ABSTRACT

This PhD dissertation is based on the works carried out in the Orthopedic Research Laboratory and the Clinical Institute of Aarhus University. The aim of the study was to investigate the influence of the intervertebral disc tissue on osteoblast metabolism in vitro and its effect on autograft healing in vivo.

In the in vitro study, the exposure of human nucleus pulposus (NP) and annulus fibrosus (AF) to osteoblast-like cells (SaOS-2) cells resulted in an increase of 3 H-thymidine incorporation and collagen type I production, while alkaline phosphotase production could only be stimulated by addition of NP. The profile of the cytokines released by the intervertebral discs was screened in the conditioned media from cultured human intervertebral discs. High levels of Eotaxin, IP-10 Rantes IL-6 and IL-8 were found in the conditioned media. Seven other cytokines were found to be present in low but detectable levels. When the conditioned media from the discs were applied to human bone marrow stem cells, cellular proliferation was significantly increased but alkaline phosphotase activity remained unchanged. The cellular proliferation was in negative correlation with the IL-6 levels.

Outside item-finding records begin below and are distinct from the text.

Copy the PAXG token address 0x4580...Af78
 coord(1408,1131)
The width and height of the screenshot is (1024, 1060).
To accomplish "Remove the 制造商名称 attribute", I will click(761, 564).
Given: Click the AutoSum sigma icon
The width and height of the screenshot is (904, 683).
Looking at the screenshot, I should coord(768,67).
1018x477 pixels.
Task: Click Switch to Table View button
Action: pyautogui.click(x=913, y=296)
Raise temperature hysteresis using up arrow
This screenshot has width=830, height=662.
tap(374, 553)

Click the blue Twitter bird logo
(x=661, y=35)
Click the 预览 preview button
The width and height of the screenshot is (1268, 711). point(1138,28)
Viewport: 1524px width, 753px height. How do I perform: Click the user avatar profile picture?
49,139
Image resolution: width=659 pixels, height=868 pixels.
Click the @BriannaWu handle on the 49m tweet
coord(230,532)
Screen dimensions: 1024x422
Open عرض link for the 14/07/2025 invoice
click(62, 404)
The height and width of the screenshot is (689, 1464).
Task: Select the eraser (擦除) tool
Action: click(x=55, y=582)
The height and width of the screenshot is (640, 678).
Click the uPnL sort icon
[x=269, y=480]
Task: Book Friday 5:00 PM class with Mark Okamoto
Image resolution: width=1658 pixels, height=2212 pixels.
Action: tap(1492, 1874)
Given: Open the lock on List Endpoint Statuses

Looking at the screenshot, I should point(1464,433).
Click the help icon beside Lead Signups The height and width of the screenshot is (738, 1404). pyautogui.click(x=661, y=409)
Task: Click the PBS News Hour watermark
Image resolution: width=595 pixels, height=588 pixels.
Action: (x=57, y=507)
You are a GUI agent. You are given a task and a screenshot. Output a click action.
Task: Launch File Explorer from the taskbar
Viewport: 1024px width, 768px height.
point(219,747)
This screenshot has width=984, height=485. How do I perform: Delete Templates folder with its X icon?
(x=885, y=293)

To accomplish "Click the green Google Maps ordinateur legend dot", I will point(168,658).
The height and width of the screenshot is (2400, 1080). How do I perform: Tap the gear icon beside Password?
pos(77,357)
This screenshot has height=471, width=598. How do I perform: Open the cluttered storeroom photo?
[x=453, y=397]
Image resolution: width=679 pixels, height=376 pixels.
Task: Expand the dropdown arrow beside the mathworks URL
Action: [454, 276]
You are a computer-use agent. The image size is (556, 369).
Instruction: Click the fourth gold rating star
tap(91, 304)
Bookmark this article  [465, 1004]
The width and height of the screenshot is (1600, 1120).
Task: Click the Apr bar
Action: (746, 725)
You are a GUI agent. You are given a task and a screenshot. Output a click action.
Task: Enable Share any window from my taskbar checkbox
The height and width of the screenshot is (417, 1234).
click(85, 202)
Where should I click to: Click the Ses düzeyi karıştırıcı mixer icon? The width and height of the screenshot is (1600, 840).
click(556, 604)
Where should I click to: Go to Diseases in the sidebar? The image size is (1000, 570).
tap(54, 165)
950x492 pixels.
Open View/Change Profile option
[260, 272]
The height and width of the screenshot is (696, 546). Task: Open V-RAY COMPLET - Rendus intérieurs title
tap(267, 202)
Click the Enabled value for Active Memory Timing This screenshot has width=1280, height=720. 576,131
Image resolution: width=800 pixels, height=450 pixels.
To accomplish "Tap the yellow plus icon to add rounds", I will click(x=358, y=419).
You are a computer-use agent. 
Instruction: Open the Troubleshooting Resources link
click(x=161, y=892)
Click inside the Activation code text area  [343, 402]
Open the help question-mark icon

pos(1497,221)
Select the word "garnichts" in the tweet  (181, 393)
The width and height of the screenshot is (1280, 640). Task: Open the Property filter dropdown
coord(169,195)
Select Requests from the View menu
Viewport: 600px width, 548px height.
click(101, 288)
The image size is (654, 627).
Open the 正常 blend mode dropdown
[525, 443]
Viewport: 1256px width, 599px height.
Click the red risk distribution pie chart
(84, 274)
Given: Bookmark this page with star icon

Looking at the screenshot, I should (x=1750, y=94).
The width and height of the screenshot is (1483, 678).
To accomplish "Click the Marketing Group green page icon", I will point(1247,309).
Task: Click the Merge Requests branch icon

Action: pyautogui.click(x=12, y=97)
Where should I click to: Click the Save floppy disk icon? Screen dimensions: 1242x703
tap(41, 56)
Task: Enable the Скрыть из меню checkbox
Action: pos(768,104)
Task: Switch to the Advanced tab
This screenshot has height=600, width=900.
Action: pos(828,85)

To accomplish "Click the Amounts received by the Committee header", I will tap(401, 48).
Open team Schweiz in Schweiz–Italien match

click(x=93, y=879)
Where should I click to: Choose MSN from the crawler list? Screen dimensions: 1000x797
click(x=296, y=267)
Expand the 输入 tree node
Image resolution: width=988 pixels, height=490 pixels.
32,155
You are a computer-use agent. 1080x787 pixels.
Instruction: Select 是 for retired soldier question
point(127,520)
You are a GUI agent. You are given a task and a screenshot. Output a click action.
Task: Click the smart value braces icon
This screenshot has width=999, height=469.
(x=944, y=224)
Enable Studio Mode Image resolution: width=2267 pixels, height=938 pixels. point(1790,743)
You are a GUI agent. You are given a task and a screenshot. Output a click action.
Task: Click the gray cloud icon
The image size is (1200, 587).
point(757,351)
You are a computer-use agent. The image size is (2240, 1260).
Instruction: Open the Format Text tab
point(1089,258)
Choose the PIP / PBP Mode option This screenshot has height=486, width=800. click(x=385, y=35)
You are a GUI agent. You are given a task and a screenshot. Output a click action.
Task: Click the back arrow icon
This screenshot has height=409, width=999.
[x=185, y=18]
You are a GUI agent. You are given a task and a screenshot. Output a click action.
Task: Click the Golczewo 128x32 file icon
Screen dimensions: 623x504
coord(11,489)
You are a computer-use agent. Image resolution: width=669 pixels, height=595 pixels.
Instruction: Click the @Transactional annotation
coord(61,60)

In the animal experiment, 2-level (L3/4, L5/6) anterior spinal interbody fusion with carbon fiber cages was performed on each of 10 pigs. NP was mixed into the autograft and then packed into one of the carbon fiber cages. Cages packed only with autograft served as control. The pigs were followed for 12 weeks. The results showed that when autograft was mixed with NP, bone formation inside the cage could be decreased or delayed, which could thus influence final fusion rate in the pig model.

The present studies support the concept of the total removal of intervertebral disc tissue, especially nucleus pulposus, during intercorporal spinal fusion surgery. Otherwise, fusion is likely to be impaired. Cytokines in relation to specific disc diseases and their possible link to the clinical outcomes can be worth of further investigation.